Welcome to the forum too.

It is fine to ask anything, and being nervous is something which in my mind gets worse the more you think and plan and worry.  

Now you talk about going next August, so there is a lot of time to think ahead and book this year a boat that otherwise closer to the time next year will be booked – you will also pay this years prices, and be able to pay a  small deposit now and put aside the money so that will help finances.

Feel free to join in here, ask anything – detailed, or simple there is never a stupid question.  

What I would suggest though, is since the weather of late is nice (and I am not sure how far you live from the Broads) why not drive here – or even let the train take the strain – and have a day out?  You can bring a nice picnic, hire a small day boat and get a real taster of things.  If you did not want to hire your own dayboat, you could take a trip boat from say Wroxham and have a look at the boatyards – if it is not change over time many would be happy to let you have a look-see at the boats that are in the yard.

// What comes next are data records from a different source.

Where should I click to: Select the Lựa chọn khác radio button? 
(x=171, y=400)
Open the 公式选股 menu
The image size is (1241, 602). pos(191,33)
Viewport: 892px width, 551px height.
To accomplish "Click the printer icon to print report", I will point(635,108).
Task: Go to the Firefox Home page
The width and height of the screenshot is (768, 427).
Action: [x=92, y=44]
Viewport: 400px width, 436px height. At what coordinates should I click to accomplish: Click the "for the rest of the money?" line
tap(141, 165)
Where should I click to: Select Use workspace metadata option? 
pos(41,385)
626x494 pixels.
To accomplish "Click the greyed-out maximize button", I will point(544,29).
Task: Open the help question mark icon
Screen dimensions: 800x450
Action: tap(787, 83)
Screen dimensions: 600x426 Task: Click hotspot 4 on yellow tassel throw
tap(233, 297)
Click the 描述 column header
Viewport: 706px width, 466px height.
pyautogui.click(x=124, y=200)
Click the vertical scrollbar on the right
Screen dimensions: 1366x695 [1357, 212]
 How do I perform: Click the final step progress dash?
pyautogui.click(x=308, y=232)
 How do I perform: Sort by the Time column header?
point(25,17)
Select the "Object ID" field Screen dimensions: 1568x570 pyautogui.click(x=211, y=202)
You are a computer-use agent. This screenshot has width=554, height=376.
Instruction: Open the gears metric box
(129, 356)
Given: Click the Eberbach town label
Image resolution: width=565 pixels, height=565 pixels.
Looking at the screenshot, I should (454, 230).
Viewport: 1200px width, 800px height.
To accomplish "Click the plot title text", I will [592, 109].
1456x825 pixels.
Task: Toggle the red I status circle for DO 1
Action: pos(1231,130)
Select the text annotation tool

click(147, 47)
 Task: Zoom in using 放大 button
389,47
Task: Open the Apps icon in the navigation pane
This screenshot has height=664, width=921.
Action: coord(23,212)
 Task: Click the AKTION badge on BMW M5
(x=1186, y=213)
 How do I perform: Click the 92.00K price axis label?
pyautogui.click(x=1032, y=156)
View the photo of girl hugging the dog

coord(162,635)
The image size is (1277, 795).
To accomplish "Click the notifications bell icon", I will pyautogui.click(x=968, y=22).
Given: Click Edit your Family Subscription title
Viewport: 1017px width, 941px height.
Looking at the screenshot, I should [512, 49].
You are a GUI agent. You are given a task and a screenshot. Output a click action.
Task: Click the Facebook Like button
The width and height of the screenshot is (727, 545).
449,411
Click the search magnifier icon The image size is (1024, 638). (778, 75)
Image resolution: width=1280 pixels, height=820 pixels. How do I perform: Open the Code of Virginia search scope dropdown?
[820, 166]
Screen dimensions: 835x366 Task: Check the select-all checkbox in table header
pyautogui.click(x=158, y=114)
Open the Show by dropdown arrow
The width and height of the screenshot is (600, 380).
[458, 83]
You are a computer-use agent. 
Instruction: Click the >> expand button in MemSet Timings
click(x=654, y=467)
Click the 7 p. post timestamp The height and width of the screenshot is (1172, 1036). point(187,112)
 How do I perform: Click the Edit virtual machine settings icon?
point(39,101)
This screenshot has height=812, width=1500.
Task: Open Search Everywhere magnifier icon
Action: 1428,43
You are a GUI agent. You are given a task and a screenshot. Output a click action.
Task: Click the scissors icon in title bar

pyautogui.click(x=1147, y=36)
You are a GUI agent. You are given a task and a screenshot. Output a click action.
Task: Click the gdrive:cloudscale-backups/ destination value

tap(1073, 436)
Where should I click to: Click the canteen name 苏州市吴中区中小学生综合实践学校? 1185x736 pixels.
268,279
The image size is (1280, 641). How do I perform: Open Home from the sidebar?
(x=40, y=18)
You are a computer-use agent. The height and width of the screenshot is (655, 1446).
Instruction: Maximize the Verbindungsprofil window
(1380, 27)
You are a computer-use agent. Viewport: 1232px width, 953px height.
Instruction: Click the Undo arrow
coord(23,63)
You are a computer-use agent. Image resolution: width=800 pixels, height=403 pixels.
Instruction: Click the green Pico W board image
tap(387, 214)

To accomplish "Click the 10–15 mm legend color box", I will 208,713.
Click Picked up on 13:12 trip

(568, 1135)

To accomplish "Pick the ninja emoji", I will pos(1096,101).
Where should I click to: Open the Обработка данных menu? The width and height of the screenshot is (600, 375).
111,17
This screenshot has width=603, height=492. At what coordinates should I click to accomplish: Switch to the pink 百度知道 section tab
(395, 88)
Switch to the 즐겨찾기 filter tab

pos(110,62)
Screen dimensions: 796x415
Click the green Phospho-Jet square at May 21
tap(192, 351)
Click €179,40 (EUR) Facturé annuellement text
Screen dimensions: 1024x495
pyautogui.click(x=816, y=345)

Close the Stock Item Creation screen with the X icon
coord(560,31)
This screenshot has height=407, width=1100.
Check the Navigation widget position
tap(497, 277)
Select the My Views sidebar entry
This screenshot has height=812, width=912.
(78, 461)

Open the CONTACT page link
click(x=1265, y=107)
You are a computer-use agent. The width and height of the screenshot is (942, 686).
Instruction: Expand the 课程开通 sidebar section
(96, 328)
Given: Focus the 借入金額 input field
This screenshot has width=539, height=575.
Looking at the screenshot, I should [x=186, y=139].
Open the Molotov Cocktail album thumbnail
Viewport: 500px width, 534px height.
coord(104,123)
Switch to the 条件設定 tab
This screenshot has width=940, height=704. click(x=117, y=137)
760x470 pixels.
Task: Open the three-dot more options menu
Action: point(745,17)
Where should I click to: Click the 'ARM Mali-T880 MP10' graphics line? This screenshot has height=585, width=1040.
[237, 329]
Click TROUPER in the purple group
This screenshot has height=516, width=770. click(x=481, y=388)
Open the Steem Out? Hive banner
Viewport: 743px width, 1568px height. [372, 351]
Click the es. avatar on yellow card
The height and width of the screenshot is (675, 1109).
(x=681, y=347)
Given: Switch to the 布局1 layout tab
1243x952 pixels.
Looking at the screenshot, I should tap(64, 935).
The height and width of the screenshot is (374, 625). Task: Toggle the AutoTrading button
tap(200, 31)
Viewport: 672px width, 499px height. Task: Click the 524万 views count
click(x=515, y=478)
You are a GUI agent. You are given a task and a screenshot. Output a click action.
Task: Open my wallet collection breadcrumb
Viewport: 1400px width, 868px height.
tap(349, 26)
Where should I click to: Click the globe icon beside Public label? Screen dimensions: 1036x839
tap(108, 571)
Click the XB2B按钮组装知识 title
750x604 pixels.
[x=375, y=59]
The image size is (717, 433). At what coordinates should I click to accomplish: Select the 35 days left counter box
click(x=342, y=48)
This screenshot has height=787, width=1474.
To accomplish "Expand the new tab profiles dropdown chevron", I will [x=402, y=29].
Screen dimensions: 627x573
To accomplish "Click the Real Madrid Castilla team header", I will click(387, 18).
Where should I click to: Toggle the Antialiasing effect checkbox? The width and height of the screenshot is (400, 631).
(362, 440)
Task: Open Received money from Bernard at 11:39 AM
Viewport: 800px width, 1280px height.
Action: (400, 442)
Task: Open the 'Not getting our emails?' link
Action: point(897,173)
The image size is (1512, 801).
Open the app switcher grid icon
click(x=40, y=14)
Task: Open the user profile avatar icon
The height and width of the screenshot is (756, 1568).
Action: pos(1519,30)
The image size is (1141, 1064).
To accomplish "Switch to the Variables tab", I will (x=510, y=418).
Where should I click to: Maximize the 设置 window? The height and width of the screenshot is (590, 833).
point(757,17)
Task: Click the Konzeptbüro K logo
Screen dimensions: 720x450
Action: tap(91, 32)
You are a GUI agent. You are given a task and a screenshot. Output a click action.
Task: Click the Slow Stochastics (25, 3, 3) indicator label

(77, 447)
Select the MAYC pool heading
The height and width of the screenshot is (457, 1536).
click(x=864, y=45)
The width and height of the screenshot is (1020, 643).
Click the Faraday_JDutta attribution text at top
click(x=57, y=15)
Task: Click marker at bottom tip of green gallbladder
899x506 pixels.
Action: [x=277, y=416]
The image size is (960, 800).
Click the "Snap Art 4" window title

Either of the above will mean you can both decide if a week’s holiday on a boat is what you want – you might go back home thinking that it was great and you can’t wait to helm  your own ‘floating home’ – or decide actually it was a lovely experience, but boating might not be for you – in which case you might prefer to hire a waterside property where you get up close and personal to the river but everything stays still and no worries about mooring and ropes.

Truthfully when it comes to boating there is nothing to be nervous and worried about – as long as you take your time and are safe – and that means the person doing the mooing and the person at the wheel to both have on their lifejackets when mooring up – never jump off or on a boat or leap from the boat to the bank – there is never a rush, if the wind makes the boat drift away from the bank you go around again.   I get worried about ‘cocking up’ a mooring, and it is that which what you will find yourself thinking of more than ropes and correct knots and the like – but if you do it well after a bit you will be flushed with pride and think “year we did it”.

You can click my link below to the ‘Captain’s Blogs’ where I have playlists of each boat I have hired and you can get an idea of what different boats interiors are like, and places I have visited.

I'd recommend this video [Click Here] as you will see the way controls work and average way a boat is laid out for while they may differ in size and style much of the things inside are going to be the same.

It is truly a great holiday and unlike anything you will have done before and it only takes a week for many people to ‘get hooked’ and come back time and time again.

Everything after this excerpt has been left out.